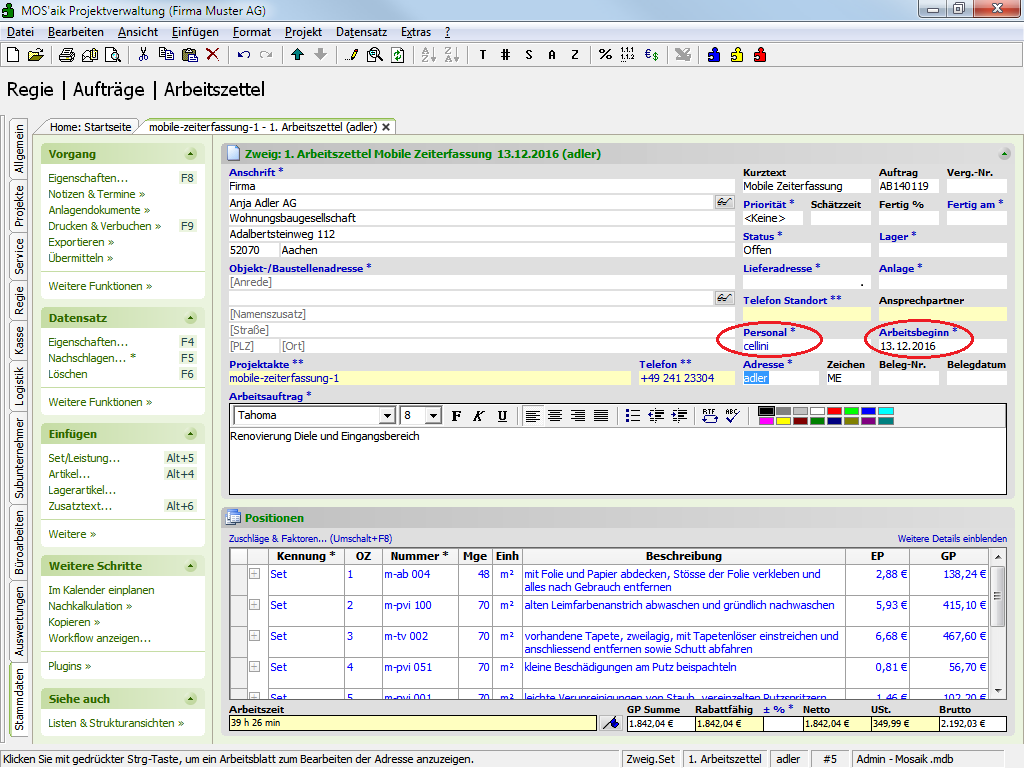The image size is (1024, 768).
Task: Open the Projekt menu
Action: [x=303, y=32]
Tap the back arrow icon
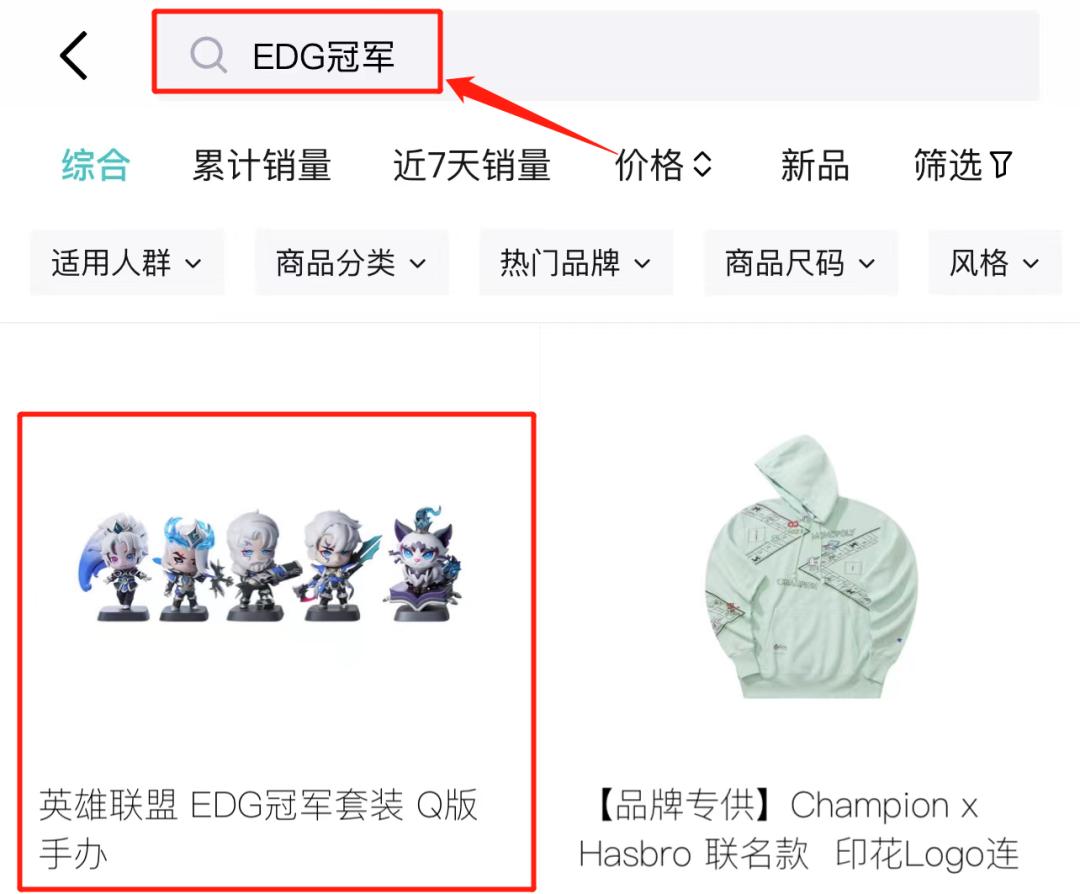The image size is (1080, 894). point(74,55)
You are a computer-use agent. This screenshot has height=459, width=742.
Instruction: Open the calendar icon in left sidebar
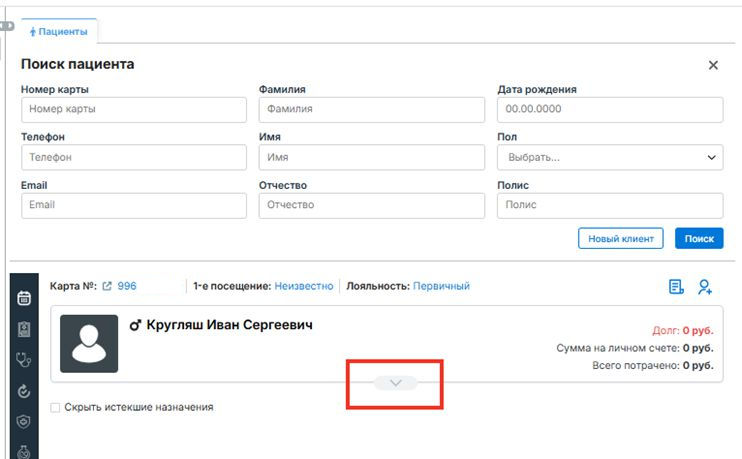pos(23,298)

_____

WHAT THE TASK ASKS —
At the line containing "Instruction: Open the", begin reproducing the entries word for word, and continue through their last line. Leave out the pictures.

COMPLETED EXERCISE —
Instruction: Open the calendar icon in left sidebar
pos(23,298)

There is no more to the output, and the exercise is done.